Alice Boyd, was diagnosed with OI, also known as ‘Brittle Bones’ when she was just five-weeks-old after suffering a femur fracture.
The five-year-old, who will turn six on May 10th, has since sustained 30 fractures and has also undergone surgery.
However, Alice, from Sledrin is a bundle of energy and fun and does not let the condition hold her back or define her. She especially loves to dance and takes part in classes when she can at Buncrana’s Elite Dance Academy. She also adores going to school in St Oran’s NS, Cockhill, so much so that she once had surgery on a Monday, got home on a Thursday, went back to school for a few hours on the Friday and returned full-time the following Monday.
Her mum, Jacky, told the ‘Journal’ that while living with the condition can understandably be difficult, Alice “adapts to every situation.”

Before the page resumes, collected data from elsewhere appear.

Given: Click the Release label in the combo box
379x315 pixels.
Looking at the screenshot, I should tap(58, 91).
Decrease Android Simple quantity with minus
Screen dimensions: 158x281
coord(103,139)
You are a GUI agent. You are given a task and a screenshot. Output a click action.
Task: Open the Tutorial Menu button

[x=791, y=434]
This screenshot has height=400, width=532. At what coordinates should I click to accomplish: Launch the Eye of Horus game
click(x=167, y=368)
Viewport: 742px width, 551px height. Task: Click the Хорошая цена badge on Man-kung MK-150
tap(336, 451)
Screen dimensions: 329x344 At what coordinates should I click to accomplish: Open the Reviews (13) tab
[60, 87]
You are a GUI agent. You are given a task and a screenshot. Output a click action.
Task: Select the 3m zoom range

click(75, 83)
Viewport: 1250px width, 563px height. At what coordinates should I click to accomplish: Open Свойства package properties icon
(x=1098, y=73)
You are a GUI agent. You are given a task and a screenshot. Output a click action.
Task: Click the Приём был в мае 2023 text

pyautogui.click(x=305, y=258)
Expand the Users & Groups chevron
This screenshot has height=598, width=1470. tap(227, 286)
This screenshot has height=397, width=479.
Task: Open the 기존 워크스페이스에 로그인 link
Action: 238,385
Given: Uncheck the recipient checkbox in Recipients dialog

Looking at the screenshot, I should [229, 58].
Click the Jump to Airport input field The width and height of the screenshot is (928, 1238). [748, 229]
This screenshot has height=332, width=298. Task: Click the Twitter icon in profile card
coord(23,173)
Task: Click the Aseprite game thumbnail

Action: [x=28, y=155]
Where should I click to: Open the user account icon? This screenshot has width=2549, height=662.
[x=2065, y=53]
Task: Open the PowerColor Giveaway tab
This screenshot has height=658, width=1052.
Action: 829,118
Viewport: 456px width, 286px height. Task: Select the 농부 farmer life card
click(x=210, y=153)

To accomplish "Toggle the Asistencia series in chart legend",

She undergoes treatment every three months in Sheffield to help make her bones stronger and this will continue until she’s 16. Alice’s bones will get stronger as she’s older, which hopefully will mean less fractures.
Jacky praised St Oran’s NS, who are “more than helpful” in making school life as ‘normal as possible’ for Alice and for educating the other children about the condition. Elite Dance Academy has also been “excellent” and will today hold an ‘Alice in Wonderland Tea Party’ for Wishbone Day. Jacky also praised the children’s ambulance service BUMBLEance for their help to Alice, who has five siblings.
Wishbone Day first began in Australia the year Alice was born and aims to raise awareness about OI, a genetic condition. The colour yellow represents the day.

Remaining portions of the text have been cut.